*** Data listing ***

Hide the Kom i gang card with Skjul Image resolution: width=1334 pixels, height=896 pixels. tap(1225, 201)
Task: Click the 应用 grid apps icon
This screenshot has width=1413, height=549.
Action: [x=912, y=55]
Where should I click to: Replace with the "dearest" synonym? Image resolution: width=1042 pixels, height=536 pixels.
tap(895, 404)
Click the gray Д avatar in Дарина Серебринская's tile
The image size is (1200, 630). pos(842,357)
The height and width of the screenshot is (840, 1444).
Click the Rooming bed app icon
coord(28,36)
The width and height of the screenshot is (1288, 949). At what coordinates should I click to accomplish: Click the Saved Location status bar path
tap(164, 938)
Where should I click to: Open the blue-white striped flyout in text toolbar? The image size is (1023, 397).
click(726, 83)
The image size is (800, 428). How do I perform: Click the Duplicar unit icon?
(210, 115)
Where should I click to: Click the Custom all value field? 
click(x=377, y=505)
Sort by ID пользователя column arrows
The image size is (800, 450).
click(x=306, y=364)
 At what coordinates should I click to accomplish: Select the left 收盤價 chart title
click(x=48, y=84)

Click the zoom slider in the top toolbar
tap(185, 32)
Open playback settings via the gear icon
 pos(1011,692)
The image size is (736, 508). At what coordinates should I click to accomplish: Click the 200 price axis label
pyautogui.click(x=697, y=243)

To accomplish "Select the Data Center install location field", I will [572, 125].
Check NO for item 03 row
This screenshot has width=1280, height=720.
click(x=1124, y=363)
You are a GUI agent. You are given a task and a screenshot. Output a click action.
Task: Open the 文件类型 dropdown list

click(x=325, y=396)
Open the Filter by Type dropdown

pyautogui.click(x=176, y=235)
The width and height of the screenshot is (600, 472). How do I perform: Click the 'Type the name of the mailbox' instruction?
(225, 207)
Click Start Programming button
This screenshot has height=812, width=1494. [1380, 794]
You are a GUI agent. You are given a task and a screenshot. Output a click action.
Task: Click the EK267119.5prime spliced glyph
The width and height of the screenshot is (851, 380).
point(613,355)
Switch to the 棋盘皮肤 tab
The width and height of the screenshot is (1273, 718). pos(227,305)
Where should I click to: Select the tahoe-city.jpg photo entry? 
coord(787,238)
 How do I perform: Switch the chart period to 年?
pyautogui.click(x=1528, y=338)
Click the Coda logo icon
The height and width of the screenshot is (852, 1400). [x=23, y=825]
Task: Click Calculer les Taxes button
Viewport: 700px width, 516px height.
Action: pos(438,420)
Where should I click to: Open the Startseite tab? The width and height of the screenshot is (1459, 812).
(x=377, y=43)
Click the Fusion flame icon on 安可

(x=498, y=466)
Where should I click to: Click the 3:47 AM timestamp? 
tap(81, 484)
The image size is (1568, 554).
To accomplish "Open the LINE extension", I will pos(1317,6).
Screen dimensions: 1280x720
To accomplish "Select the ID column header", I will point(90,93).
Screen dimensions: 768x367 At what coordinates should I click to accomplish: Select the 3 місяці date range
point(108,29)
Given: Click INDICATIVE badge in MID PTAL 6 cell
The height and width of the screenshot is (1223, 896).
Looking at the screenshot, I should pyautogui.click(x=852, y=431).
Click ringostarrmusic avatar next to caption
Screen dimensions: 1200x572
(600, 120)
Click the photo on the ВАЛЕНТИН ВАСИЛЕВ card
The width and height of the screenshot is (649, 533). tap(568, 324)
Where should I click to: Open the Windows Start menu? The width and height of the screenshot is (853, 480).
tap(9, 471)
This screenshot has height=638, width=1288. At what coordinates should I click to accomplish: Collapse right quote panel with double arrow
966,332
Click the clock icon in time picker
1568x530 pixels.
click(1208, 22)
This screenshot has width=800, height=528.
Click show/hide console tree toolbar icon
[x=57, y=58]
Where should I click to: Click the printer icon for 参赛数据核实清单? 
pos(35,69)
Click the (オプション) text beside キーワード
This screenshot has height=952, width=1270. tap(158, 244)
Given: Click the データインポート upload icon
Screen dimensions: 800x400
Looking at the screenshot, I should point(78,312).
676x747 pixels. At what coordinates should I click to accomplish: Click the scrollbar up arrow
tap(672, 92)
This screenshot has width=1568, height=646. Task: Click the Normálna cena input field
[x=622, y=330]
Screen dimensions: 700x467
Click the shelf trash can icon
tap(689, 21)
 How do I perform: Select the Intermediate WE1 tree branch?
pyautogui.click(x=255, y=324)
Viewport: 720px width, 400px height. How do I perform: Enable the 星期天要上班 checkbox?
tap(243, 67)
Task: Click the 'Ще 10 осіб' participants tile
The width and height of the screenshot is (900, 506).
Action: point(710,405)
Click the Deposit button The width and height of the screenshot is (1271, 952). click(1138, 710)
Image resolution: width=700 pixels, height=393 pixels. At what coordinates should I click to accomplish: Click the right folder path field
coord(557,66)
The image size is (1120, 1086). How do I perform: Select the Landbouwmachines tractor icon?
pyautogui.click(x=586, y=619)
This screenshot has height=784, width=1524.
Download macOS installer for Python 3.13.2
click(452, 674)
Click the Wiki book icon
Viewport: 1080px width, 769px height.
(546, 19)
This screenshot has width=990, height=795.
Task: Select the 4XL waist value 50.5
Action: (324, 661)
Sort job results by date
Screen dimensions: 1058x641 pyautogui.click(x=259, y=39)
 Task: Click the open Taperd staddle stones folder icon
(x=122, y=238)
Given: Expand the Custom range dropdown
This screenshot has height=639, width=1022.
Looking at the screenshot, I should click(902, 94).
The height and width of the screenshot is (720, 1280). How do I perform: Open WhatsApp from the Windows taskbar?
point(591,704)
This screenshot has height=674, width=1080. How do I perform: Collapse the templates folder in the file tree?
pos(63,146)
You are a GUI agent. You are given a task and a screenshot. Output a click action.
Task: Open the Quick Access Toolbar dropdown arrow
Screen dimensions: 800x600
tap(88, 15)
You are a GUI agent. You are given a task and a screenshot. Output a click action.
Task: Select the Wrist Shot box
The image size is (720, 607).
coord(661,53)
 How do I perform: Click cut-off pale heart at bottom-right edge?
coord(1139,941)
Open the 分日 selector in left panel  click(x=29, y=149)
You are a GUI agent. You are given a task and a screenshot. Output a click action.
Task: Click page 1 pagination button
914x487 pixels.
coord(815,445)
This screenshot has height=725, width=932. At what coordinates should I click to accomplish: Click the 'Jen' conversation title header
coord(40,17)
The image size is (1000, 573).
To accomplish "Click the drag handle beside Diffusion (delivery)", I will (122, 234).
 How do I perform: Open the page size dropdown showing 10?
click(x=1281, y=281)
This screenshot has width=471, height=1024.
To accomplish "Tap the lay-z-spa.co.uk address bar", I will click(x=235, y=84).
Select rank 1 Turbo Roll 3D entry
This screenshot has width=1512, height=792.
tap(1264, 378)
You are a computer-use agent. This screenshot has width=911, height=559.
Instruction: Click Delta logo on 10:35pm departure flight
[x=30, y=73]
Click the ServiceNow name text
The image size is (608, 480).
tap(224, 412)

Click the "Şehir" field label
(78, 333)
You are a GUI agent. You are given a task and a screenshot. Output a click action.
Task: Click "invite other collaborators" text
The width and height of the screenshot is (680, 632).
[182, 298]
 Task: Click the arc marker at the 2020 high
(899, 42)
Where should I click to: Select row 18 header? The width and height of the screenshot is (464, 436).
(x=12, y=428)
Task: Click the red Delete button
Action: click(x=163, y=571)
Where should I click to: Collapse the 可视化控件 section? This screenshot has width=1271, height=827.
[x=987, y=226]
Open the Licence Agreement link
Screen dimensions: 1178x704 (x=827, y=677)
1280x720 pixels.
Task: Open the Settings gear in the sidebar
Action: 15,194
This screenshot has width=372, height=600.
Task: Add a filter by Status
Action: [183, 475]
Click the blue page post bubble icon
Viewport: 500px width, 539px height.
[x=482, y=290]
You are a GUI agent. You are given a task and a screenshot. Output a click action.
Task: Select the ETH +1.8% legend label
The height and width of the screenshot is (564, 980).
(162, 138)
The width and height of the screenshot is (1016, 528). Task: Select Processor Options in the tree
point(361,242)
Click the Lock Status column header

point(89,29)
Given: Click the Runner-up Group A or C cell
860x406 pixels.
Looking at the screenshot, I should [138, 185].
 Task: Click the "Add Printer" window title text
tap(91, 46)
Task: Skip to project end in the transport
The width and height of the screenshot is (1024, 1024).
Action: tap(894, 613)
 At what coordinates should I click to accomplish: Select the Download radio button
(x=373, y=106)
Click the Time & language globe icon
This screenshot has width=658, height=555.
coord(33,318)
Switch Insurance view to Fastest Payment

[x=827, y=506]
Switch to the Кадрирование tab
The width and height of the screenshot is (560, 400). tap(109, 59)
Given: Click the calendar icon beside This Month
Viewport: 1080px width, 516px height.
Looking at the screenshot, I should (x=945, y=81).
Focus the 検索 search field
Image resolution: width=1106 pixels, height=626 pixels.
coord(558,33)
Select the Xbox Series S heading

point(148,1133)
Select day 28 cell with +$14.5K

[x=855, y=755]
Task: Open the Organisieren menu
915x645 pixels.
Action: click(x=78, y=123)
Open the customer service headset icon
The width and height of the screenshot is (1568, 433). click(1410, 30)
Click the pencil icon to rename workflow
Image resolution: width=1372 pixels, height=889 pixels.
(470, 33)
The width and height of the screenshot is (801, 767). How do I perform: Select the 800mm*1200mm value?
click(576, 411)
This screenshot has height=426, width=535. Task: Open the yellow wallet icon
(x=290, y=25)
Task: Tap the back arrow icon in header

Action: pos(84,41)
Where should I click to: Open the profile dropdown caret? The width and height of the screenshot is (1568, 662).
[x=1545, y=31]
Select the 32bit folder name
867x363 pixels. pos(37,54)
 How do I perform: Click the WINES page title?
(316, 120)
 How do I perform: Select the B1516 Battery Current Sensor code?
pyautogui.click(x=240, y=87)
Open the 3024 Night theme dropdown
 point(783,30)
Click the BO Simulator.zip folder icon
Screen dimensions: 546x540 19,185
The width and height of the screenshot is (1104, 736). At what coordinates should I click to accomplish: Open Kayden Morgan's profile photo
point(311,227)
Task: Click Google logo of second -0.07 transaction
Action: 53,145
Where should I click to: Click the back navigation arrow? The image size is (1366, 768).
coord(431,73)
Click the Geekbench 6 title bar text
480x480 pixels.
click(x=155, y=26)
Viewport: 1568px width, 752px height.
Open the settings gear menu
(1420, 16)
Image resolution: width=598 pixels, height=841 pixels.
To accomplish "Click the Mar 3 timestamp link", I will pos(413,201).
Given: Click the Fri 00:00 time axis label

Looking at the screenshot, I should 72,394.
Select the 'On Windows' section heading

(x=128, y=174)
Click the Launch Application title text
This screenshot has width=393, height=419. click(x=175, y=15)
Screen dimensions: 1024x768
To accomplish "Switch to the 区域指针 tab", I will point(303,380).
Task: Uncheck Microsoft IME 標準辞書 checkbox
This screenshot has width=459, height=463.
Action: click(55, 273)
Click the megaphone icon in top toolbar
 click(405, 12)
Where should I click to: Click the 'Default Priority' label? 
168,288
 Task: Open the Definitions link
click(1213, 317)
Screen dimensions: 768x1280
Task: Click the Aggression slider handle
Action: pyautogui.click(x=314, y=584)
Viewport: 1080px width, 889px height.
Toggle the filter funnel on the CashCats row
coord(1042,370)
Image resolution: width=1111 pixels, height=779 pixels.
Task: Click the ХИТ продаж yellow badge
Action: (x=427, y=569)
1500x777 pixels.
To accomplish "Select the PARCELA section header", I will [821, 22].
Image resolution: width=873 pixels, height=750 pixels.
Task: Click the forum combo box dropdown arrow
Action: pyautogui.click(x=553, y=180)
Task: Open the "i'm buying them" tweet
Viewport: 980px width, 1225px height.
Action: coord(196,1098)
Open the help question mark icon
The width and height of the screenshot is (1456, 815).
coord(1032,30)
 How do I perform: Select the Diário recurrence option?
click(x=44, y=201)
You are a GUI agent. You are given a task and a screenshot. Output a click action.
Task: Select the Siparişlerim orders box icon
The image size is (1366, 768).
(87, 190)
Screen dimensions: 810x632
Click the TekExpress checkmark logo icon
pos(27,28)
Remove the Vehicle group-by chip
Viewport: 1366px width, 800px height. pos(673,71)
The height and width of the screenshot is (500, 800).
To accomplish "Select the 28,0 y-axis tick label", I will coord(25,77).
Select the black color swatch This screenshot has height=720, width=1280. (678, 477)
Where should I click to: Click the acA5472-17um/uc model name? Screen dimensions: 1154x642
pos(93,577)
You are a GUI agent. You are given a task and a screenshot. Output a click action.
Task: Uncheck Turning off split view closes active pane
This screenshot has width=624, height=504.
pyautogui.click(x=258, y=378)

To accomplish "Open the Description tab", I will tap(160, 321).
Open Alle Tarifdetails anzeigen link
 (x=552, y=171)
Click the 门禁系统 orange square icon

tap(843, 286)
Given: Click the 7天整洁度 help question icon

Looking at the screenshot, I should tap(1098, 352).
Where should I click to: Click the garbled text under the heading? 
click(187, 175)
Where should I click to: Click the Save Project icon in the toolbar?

*** End of Data listing ***

Look through the material for "Uncheck". Copy each line that has it.

Task: Uncheck Microsoft IME 標準辞書 checkbox
Task: Uncheck Turning off split view closes active pane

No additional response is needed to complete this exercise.